The actress and her husband, Mossimo Giannulli, are among 16 parents facing a new charge of money laundering announced by the U.S. attorney's office on Tuesday in connection with the widespread college admissions cheating scandal, which experts say increases the chances of potential jail time.
The former "Full House" actress and Giannulli had already been charged with conspiracy to commit mail fraud after allegedly paying $500,000 in bribes to help their two daughters get admitted into the University of Southern California.
The additional charge could mean that if they decide to take a plea deal now instead of going to trial, their potential jail time could be worse than if they had taken a plea deal earlier, according to NBC legal analyst Ari Melber.
"I think it just puts a lot more pressure on them. ... The feds often hold the cards. They can add to the charges, now they can add to the potential jail time,'' Melber said on TODAY Wednesday. "These are going to be serious conversations they're going to be having with their lawyers about why their deal just got worse if they take it."

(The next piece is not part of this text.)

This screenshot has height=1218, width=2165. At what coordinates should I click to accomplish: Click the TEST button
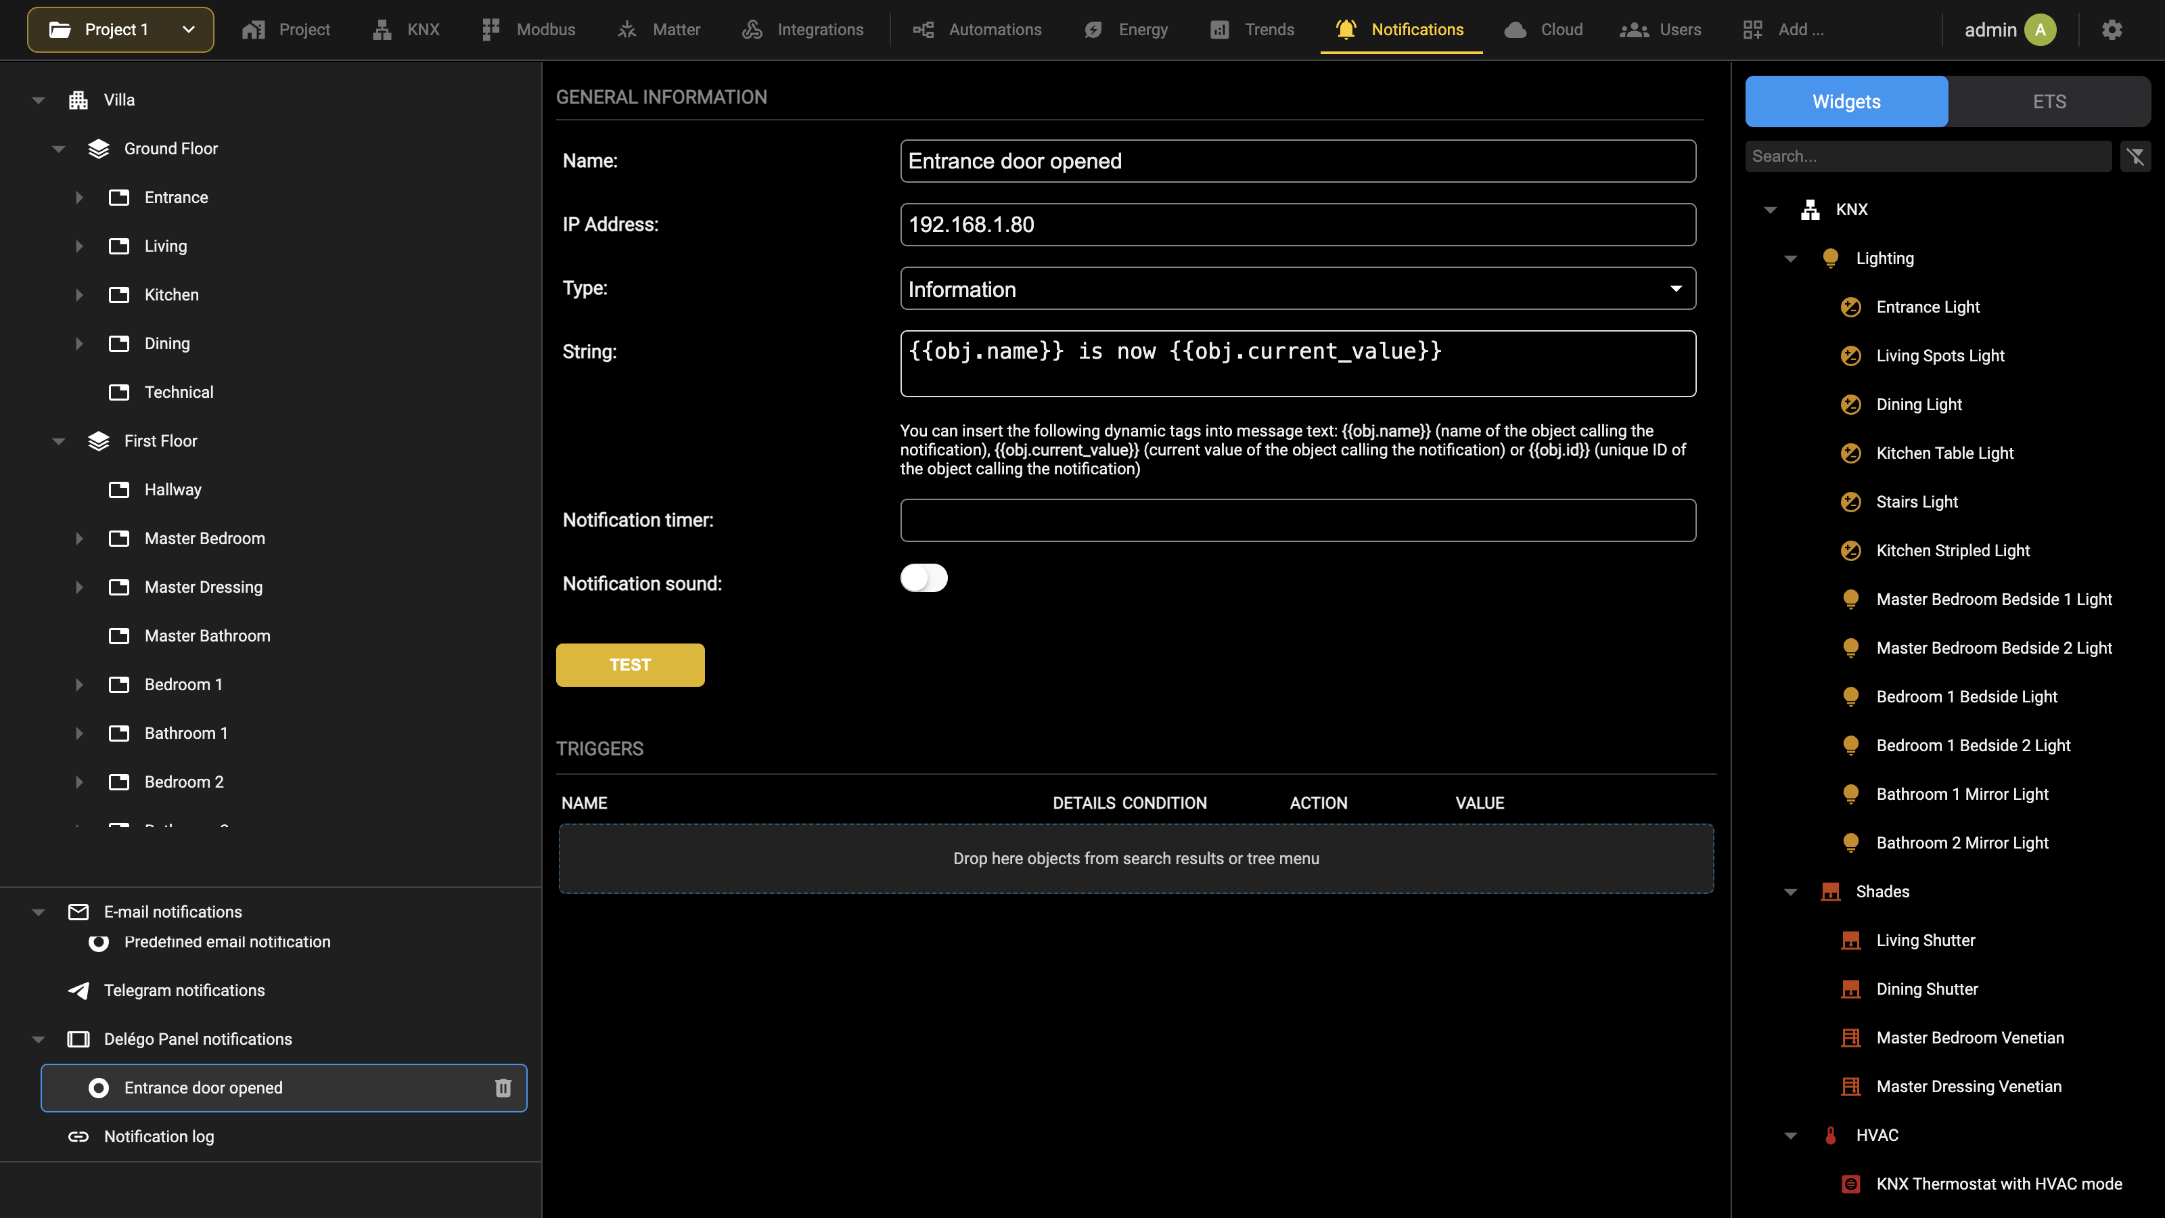630,665
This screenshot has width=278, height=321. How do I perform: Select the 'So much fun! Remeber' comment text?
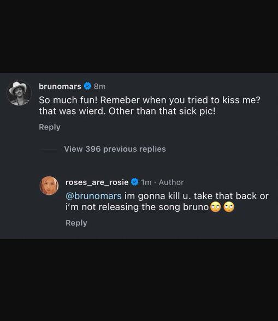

In the new charge, prosecutors said the parents funneled money through a fake charity and transferred funds from outside of the country "for the purpose of promoting the fraud scheme." The guidelines for sentencing vary depending on the amount of the alleged bribes.
"With these kinds of charges, it would look like jail time would be a part of any deal unless something happened where you dropped some of the charges,'' Melber said. "The money laundering is very serious. They are in a much worse position than what they were dealing with when it was just cheating, which is serious but not as heavy a charge as money laundering."
Felicity Huffman, another high-profile actress indicted in the scheme, agreed to plead guilty on Monday. The former "Desperate Housewives" star admitted she paid at least $15,000 to arrange for a proctor to change answers on her eldest daughter’s SAT. Melber said on TODAY Tuesday that Huffman will most likely face "little, if any" jail time.
As for Loughlin and Giannulli, they do have the option of taking it to trial, which could be risky given that the alleged mastermind of the scheme, William Rick Singer, has already pleaded guilty to multiple charges and is cooperating with federal prosecutors.
"There may be people where the evidence against them is less, but it's always hard when you have the guy behind the whole thing testifying against everyone he sold these services to,'' Melber said.